OBIETTIVO DEL COMPITO: Riprendi il testo sulla comunicazione del settore vitivinicolo italiano nei momenti di crisi: come prosegue dopo l'ultima frase?

ESTRATTO DEL DOCUMENTO:
'''

Se uno dovesse fare un’analisi su come il sistema vitivinicolo italiano comunica durante le fasi di crisi bisognerebbe affermare che l’Italia del vino è rappresentata solo da Angelo Gaja.
Certo, è una provocazione ma deve far riflettere questa perdurante difficoltà degli imprenditori, manager del vino italiani ad esprimersi, esporsi anche in una delle fasi più complesse della nostra storia.
E non si tratta tanto di “sfogarsi”, quanto di riuscire ad aprire un confronto aperto, capace di mettere in risalto problematiche e possibili soluzioni.
Noi, con tutti i nostri limiti, ci stiamo provando in tutti i modi per stimolare questo confronto ma dobbiamo ammettere che fino ad oggi abbiamo prodotto solo un “leggero venticello”.
Anche dal nostro continuo ascolto di produttori e manager riceviamo spesso preoccupazioni ma al tempo stesso una oggettiva difficoltà ad esporsi, ad essere più franchi, trasparenti.
Sono molti, ad esempio, quelli che ci chiedono di parlare con il triste “microfono spento”.
Perché c’è questa paura? Un noto produttore veneto nei giorni scorsi ci ha sottolineato come questo atteggiamento “omertoso” di fatto appartiene storicamente ai rappresentanti di un settore che continua ad avere profonde radici rurali e quindi è da ascrivere ad aspetti di natura culturale.
In parte questa interpretazione può essere corretta ma noi non ci accontentiamo della solita motivazione “culturale” che rischia, in una fase delicata come questa, di non far compiere al nostro sistema vitivinicolo quelle indispensabili trasformazioni.

'''

Dati registrati:
'''

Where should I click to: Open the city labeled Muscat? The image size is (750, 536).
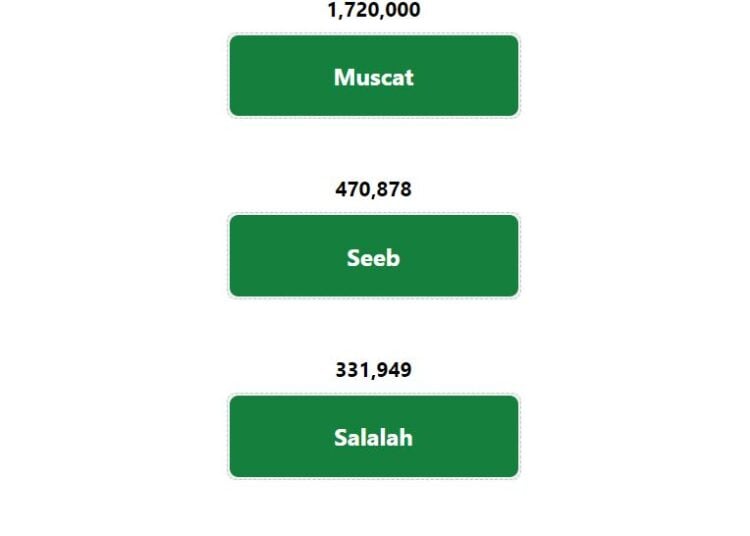374,76
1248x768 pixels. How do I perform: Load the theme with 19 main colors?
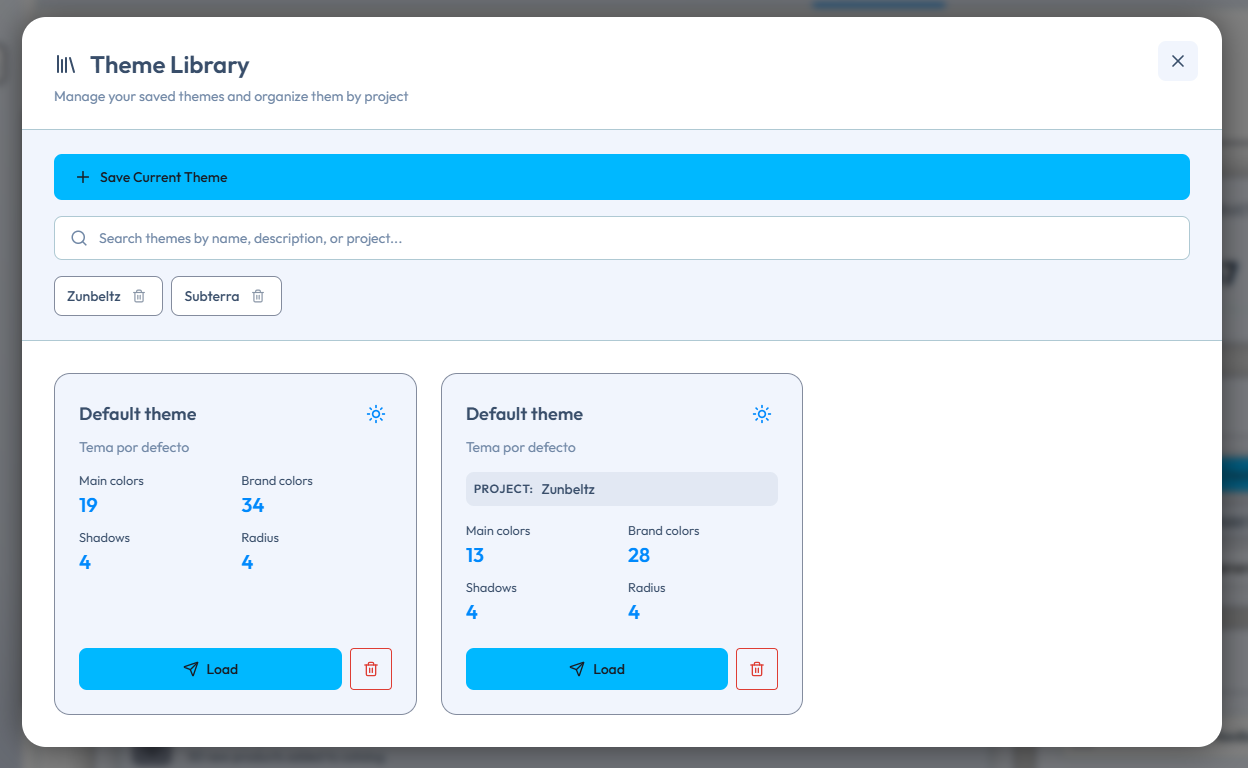click(x=210, y=669)
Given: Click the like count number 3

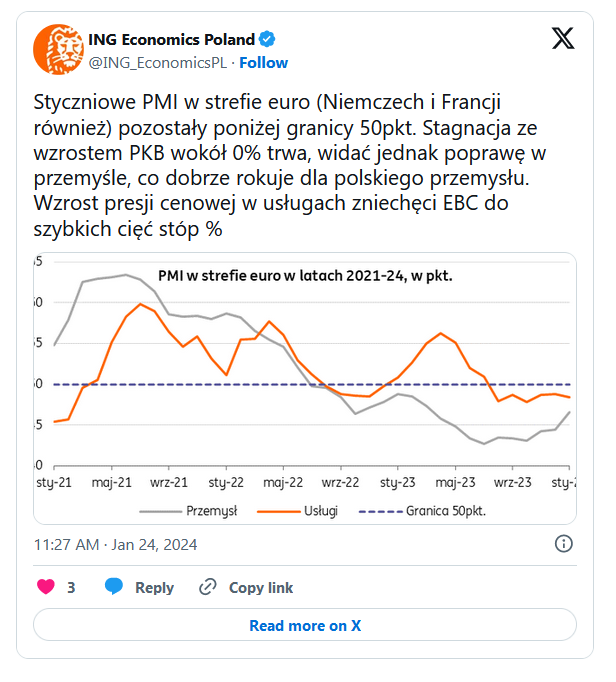Looking at the screenshot, I should pyautogui.click(x=71, y=588).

'''

SEZIONE RISPOSTA:
E sì, perché a nostro parere, come abbiamo spesso sottolineato in questi difficili mesi, non si può considerare Covid-19 la causa di tutti i mali del nostro settore. In tempi di crisi come questi ritenere i “nemici” delle nostre imprese, dei mercati, solo i fattori “esterni” sarebbe un errore imperdonabile.
Per questa ragione anche questa difficoltà a comunicare, ad essere trasparenti, ad avere il coraggio di esporsi è sintomatica di un limite preoccupante del nostro comparto.
In questi mesi, grazie anche ai social media, ma anche ai media più tradizionali, abbiamo seguito con estremo interesse l’acceso dibattito che si è aperto in molti comparti economici.
Basterebbe seguire, ad esempio, il confronto apertissimo che quotidianamente si svolge sulle pagine di LinkedIn dove imprenditori e manager di molti settori discutono sulla situazione attuale, riportano analisi di vari osservatori, riprendono articoli di diversi media, propongono possibili soluzioni. Senza dimenticare quello che avviene in un contenitore mediatico tradizionale come la “vecchia” televisione che ogni giorno comunque propone talk dedicati alle problematiche di svariati comparti economici.
Il vino però non si sente mai. E’ come se fosse una sorta di oasi felice, un comparto da interpellare solo quando c’è da festeggiare qualcosa, per fare un po’ di colore a “Porta a Porta”.
Non è un bel segno. Significa che siamo ancora ben lontani dall’essere un settore economico maturo.
Temiamo che questo nascondersi non sia una tattica ma la prova provata di un grave limite del nostro comparto.
E d’altro canto, come abbiamo anche in queste ultime settimane sottolineato, il nostro è un settore che tutt’oggi, nonostante tutto, continua ad avere difficoltà anche a comunicare al meglio le sue molteplici positività.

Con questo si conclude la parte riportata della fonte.